Ora tra i progetti che ti impegnano di più c’è Elita, ci racconti com’è nasce? Se non sbaglio prende il posto di quella manifestazione che si chiamava TDK Dance Marathon che ti ha visto protagonista sempre come dj dei Magazzini Generali…io della TDK ricordo un party meraviglioso ma non proprio sicuro nei parcheggi sotterranei di San Siro con gli Alter Ego e Jennifer Cardini…
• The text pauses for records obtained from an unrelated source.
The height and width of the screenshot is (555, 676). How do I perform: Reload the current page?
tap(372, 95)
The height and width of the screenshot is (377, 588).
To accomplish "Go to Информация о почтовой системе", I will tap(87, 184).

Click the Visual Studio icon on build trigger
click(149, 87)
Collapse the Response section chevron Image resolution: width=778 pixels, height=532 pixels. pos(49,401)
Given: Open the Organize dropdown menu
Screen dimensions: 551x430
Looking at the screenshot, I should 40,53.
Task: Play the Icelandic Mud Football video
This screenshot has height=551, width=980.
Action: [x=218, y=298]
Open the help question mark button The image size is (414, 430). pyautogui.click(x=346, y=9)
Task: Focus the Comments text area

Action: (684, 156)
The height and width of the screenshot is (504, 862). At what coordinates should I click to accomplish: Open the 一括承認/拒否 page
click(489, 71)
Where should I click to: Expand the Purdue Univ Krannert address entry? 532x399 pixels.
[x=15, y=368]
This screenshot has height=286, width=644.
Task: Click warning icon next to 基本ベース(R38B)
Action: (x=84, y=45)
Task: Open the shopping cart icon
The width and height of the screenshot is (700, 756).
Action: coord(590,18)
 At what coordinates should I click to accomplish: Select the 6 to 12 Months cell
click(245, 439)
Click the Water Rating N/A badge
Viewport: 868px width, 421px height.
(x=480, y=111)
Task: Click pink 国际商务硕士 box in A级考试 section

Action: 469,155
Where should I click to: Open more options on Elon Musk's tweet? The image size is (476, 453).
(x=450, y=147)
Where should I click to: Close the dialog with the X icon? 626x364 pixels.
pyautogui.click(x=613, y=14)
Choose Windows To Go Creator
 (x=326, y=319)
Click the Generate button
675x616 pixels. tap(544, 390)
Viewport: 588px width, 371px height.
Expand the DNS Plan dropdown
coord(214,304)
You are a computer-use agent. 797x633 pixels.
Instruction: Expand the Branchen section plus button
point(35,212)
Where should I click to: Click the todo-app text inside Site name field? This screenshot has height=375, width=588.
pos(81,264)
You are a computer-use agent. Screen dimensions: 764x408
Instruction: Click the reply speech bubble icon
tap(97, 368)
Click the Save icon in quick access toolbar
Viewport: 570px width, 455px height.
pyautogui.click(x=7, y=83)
Programma TDK Dance Marathon 2004
Programma TDK Dance Marathon 2004

Elita è un’idea che nel 2005 ha fatto unire: Dino Lupelli che veniva già da un’esperienza di festival grande come Elettrowave, Alioscia Bisceglia che oltre ad essere il cantante dei Casino Royale aveva una piccola società che si occupava di produzione di eventi, Manfredi Romano che prima di essere un famoso dj (Dj Tennis) e label manager (Life And Death) ha sempre promosso e gestito artisti internazionali e qualche anno dopo si è aggiunto Claudio Fagnani con il suo bagaglio di esperienze nel marketing e negli eventi. L’idea iniziale è stata quella di creare un festival di contenuti non solo musicali in concomitanza con il fuorisalone.
Come sai con il tempo Elita è cresciuta e diventata anche tante altre cose, ma
l’aspetto festival è quello più riconosciuto dal pubblico. Essendoci storicamente posizionati nella settimana del Salone nell’anno in cui smise la TDK Dance Marathon si può dire che c’è stata una continuità con l’idea di un percorso di musica nella città (io facevo il consulente musicale per la TDM). Dopodiché i paragoni terminano perché quello era un progetto assolutamente differente nell’idea di partenza e negli intenti commerciali, anche se molto bello e nuovo per Milano con alcuni momenti che son passati alla storia, come puoi vedere dal flyer.
Elita, però, a distanza di dieci anni dalla prima edizione è diventata un’esperienza che ha dato e sta dando tantissimo a Milano e che è riconosciuta proprio per aver costruito grandi momenti di socialità, di musica, di cultura e aver dato impulsi molto importanti.

Flyer di Elita 2006
Flyer di Elita 2006

Tra l’organizzazione di Elita, i dj set e le partite dell’Inter, l’altra tua grande passione oltre alla musica, ora devi trovare anche il tempo per fare il papà, che musica fai sentire a tuo figlio? Che consigli gli darai quando vorrà andare a ballare? Ma sopratutto, come sarà la discoteca del futuro?
Fare il papà è ovviamente una gioia immensa e per ora Leo è ancora così piccolo che
non sono ancora cominciati quei giochi malati, tipici dei genitori, su che indirizzi dargli. Fortunatamente per ora esiste solo la gioia del gioco e dello stare insieme. Da quel poco che vedo mi sembra portato sia per il ballo che per il calcio. Spero diventi una promessa dell’Inter così non avrò il problema di dove andrà a ballare perché dovrà svegliarsi presto per gli allenamenti! In più sono patrigno di una bambina che invece ha già quasi sette anni, quindi sul tema della discoteca del futuro, visto che non ti so rispondere, ti dico che fra neanche una decina d’anni se non sarò più dietro al mixer cercherò di capirlo direttamente tramite lei. In realtà è molto più probabile che sia ancora lì a farla ballare.